Em fevereiro deste ano, o prefeito Marcelo Oliveira (PT)
chegou a decretar estado de emergência na cidade, devido aos altos índices de
chuvas que atingiram Mauá e causaram deslizamentos. Um dos episódios de maior
notoriedade aconteceu no Jardim Zaíra e levou uma mulher ao óbito e outras três
pessoas a serem internadas no Hospital Nardini. No mesmo bairro, um muro de
contenção localizado na sede da empresa Suzantur – concessionária das linhas
rodoviárias municipais – cedeu também em decorrência das chuvas.
As recentes tragédias levaram a atual administração a
apresentar um projeto aumentando o valor do auxílio-aluguel de R$ 300 para R$
500 para as famílias que ficaram desabrigadas. A proposta foi aprovada na Casa
de Leis e irá vigorar por seis meses, podendo ser ampliada por mais seis.
Na opinião do empreendedor, entretanto, essas ações não são
suficientes para acabar de vez com o problema. “Claro que essa medida causa um
alívio para quem acabou de perder sua moradia, mas precisamos pensar em como
dar condições melhores para essas famílias e para as pessoas que ainda vivem em
áreas de risco, com medo de perder sua casa a cada vez que chove. Não se pode
deixar que cidadãos mauaenses sigam à mercê de suas próprias sortes”, disse
Custódio, pontuando que essa é uma situação já conhecida por todos.
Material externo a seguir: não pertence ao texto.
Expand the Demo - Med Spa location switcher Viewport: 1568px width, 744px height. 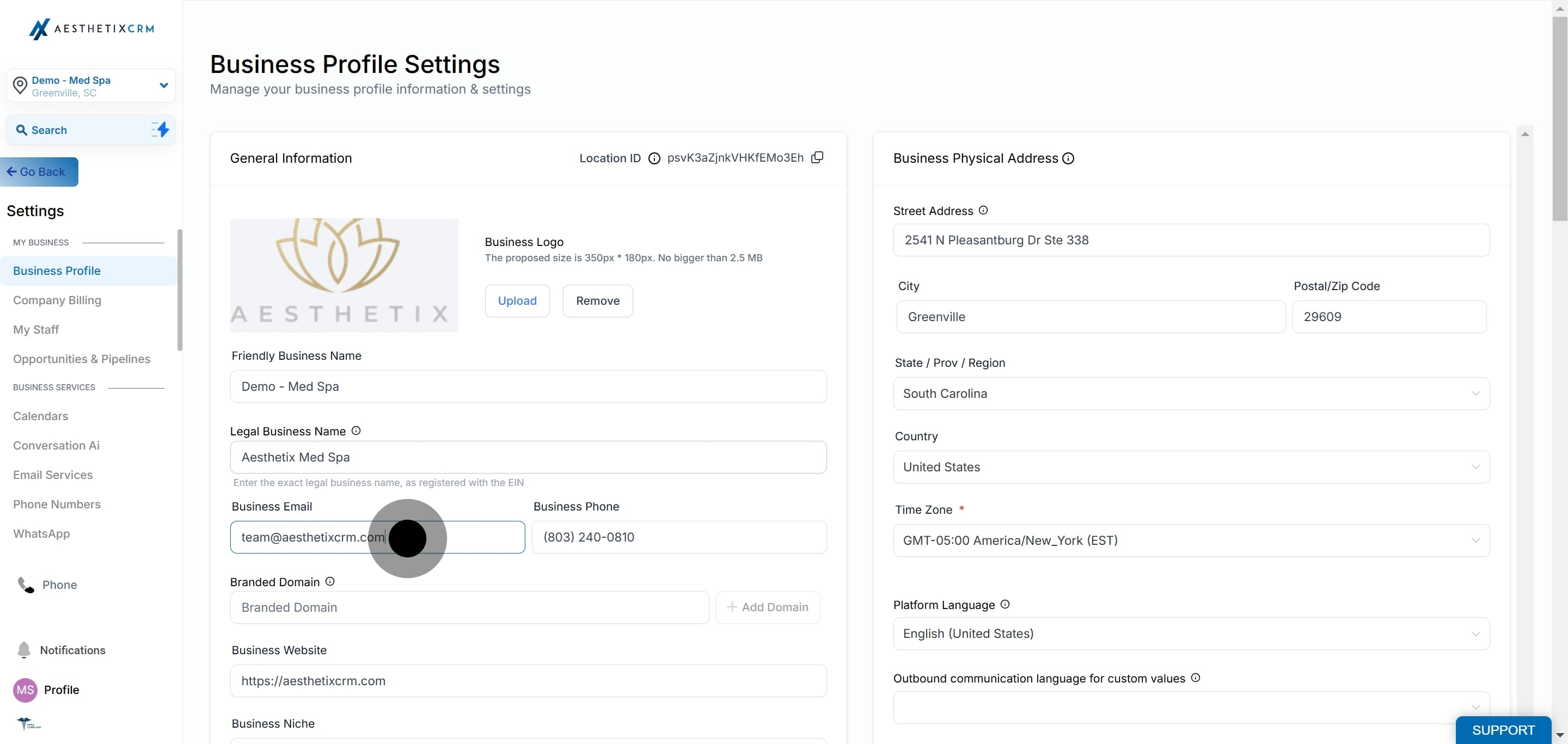point(163,86)
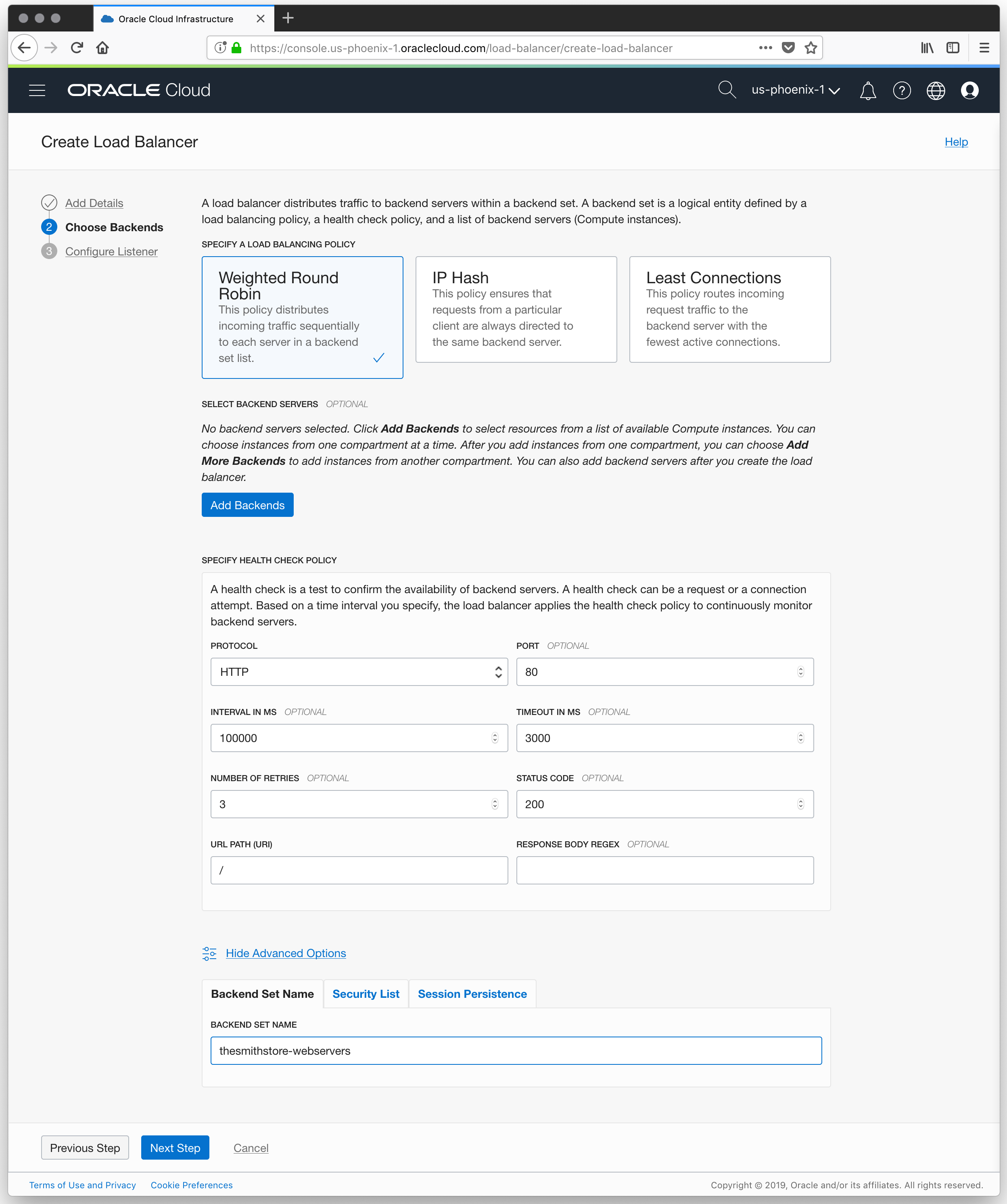The width and height of the screenshot is (1007, 1204).
Task: Click the search magnifier icon in header
Action: click(726, 90)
“Já sabemos que as chuvas de verão trazem situações
desagradáveis para Mauá há anos. Sempre que elas caem com maior intensidade,
acabamos nos deparando com as notícias sobre deslizamentos de terra,
desabamentos de casas, famílias desabrigadas e até mesmo de óbitos. Por isso é
tão importante buscar soluções para esse problema. Mauá é uma cidade que se
desenvolveu sem um planejamento urbano correto e agora existe uma situação de
difícil correção. Mas há caminhos para se melhorar as condições de nossa
população, sem dúvidas”.
O empresário citou ainda que a adoção de ações preventivas é
bem-vinda, evitando assim que situações de maior perigo iminente acabem se
tornando tragédias na cidade.
“O investimento em iniciativas preventivas precisa ser
prioridade, pois assim será possível se anteceder a possíveis situações com
potencial de tragédia. É necessário um trabalho conjunto entre secretarias e
órgãos que respondem à municipalidade para tal, mas acredito que há condições
de termos ações que contribuam neste sentido”, finalizou.